Consider if the law followed by Maine and Nebraska were in place in 2012.
That would put Romney in the lead--though not at a win.
Now, if I recall correctly, in Nebraska and Maine, the OTHER two electoral votes go to the "overall" statewide winner.
Romney won 24 states in 2012, which would have given him 48 more electoral votes if the Nebraska/Maine model were followed.
226+48=274 Electoral votes.
Valerie's man-child was able to seize 26 states plus the DC region. That would net her team 55 EVs.
209+55=264.
Romney would be the one working to rebuild America, instead of Hussein doing Val's bidding in destroying the republic.
Pure democracy is two wolves and a sheep voting on what to have for dinner.
A democracy cannot exist as a permanent form of government.
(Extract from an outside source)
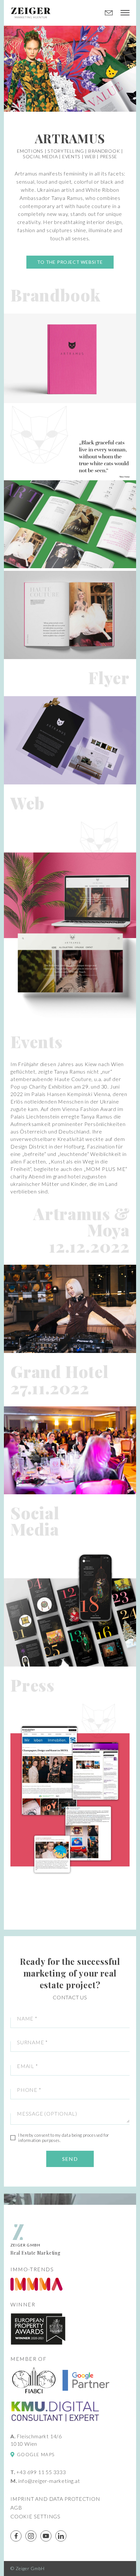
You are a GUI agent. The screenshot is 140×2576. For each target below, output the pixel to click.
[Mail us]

It can only exist until the voters discover that they can vote themselves money from the Public Treasury. From that moment on the majority always votes for the candidates promising the most benefits from the Public Treasury with a result that a democracy always collapses over loose fiscal policy always followed by dictatorship. The average age of the worlds greatest civilizations has been 200 years. Sir Alexander Fraser Tyler Decline and Fall of the Athenian Republic
I wonder how that would have worked in Bush and Clinton years too.
We should also oppose winner-take-all states in primaries. It should be district by district goes to the district winner. Blue states are winner-take-all, they vote for the more liberal republican, they allow cross-over voting, and they tilt the victory toward the establishment.
There are three basic systems as state can use, with some degree of vaitiaon in each:
1. Winner-take-all, the system most states use. If you carry the state, you get all the electoral votes.
2. The district system, which Nebraska and Maine use. If you carry the state, you get the two “at large” electors, but the candidate that carries each congressional district gets that district’s elector.
3. Proportional representation, which I don’t believe any state uses. Simply put, if you get 51 percent of the votes, you get a slight majority of the electors. if you get 60 percent, you get 3/5 of the electors (or as close as they can get to that.)
Constitutionally, it is up to the legislature of each state to determine how electors shall be chosen. (They could just do it themselves, if they so chose.)